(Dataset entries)
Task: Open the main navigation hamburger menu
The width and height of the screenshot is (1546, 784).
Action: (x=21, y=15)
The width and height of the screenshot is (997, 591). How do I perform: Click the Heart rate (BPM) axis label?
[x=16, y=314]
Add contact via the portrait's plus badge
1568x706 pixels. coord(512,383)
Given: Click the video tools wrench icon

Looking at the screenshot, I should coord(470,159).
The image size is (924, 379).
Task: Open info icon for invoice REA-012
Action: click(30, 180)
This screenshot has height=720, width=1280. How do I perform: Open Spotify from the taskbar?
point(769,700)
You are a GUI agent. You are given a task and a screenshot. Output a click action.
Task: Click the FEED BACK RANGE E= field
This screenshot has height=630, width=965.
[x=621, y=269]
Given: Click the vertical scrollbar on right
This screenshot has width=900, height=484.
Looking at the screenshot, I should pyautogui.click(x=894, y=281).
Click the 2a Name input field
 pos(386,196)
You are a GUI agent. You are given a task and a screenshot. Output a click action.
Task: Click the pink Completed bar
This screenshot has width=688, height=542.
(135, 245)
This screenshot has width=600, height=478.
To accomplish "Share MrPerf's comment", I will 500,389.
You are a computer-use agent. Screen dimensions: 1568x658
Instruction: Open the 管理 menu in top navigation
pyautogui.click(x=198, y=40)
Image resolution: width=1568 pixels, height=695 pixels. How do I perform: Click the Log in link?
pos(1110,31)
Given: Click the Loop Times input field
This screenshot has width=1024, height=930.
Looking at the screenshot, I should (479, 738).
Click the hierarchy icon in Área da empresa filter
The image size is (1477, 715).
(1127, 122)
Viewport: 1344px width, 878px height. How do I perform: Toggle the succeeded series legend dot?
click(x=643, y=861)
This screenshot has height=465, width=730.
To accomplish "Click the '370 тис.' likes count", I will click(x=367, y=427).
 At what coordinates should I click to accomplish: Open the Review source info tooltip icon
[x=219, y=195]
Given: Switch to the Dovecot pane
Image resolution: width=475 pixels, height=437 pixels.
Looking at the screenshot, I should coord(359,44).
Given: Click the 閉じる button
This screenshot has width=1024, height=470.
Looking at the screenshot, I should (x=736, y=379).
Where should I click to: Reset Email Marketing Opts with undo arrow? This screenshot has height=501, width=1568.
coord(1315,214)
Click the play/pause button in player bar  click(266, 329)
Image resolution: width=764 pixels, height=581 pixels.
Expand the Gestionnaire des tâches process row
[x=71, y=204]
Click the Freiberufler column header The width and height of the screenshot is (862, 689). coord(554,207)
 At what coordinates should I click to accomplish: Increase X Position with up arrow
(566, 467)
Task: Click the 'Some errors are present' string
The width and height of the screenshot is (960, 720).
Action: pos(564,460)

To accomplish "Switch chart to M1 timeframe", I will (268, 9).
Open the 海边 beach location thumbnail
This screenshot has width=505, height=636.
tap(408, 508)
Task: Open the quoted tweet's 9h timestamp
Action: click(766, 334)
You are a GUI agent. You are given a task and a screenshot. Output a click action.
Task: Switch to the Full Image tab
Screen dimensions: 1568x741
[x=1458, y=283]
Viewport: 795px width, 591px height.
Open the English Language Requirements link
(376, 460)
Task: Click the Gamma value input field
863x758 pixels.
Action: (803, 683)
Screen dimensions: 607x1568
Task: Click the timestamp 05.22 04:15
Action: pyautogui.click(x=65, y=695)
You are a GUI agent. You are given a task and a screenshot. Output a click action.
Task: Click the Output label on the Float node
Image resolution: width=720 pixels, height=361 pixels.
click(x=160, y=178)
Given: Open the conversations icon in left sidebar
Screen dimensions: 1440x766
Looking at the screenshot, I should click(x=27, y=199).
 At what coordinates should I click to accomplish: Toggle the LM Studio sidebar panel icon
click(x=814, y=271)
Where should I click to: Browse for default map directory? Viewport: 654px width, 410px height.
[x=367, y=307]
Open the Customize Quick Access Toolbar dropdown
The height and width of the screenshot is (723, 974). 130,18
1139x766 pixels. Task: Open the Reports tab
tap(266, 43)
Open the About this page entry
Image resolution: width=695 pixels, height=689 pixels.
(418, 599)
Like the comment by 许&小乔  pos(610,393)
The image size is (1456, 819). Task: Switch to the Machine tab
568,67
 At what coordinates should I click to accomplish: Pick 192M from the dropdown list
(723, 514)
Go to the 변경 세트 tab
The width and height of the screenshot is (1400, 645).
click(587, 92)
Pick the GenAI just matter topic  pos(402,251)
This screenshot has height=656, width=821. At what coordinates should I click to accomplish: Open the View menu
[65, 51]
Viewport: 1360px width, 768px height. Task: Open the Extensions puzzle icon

- [What the exercise asks]
Each line from the first line of the entries up to and including the line containing "This screenshot has height=465, width=730." should be transcribed exactly, with all other lines left out.

- [Written response]
Task: Open the main navigation hamburger menu
The width and height of the screenshot is (1546, 784).
Action: (x=21, y=15)
The width and height of the screenshot is (997, 591). How do I perform: Click the Heart rate (BPM) axis label?
[x=16, y=314]
Add contact via the portrait's plus badge
1568x706 pixels. coord(512,383)
Given: Click the video tools wrench icon

Looking at the screenshot, I should coord(470,159).
The image size is (924, 379).
Task: Open info icon for invoice REA-012
Action: click(30, 180)
This screenshot has height=720, width=1280. How do I perform: Open Spotify from the taskbar?
point(769,700)
You are a GUI agent. You are given a task and a screenshot. Output a click action.
Task: Click the FEED BACK RANGE E= field
This screenshot has height=630, width=965.
[x=621, y=269]
Given: Click the vertical scrollbar on right
This screenshot has width=900, height=484.
Looking at the screenshot, I should pyautogui.click(x=894, y=281).
Click the 2a Name input field
 pos(386,196)
You are a GUI agent. You are given a task and a screenshot. Output a click action.
Task: Click the pink Completed bar
This screenshot has width=688, height=542.
(135, 245)
This screenshot has width=600, height=478.
To accomplish "Share MrPerf's comment", I will 500,389.
You are a computer-use agent. Screen dimensions: 1568x658
Instruction: Open the 管理 menu in top navigation
pyautogui.click(x=198, y=40)
Image resolution: width=1568 pixels, height=695 pixels. How do I perform: Click the Log in link?
pos(1110,31)
Given: Click the Loop Times input field
This screenshot has width=1024, height=930.
Looking at the screenshot, I should (479, 738).
Click the hierarchy icon in Área da empresa filter
The image size is (1477, 715).
(1127, 122)
Viewport: 1344px width, 878px height. How do I perform: Toggle the succeeded series legend dot?
click(x=643, y=861)
This screenshot has height=465, width=730.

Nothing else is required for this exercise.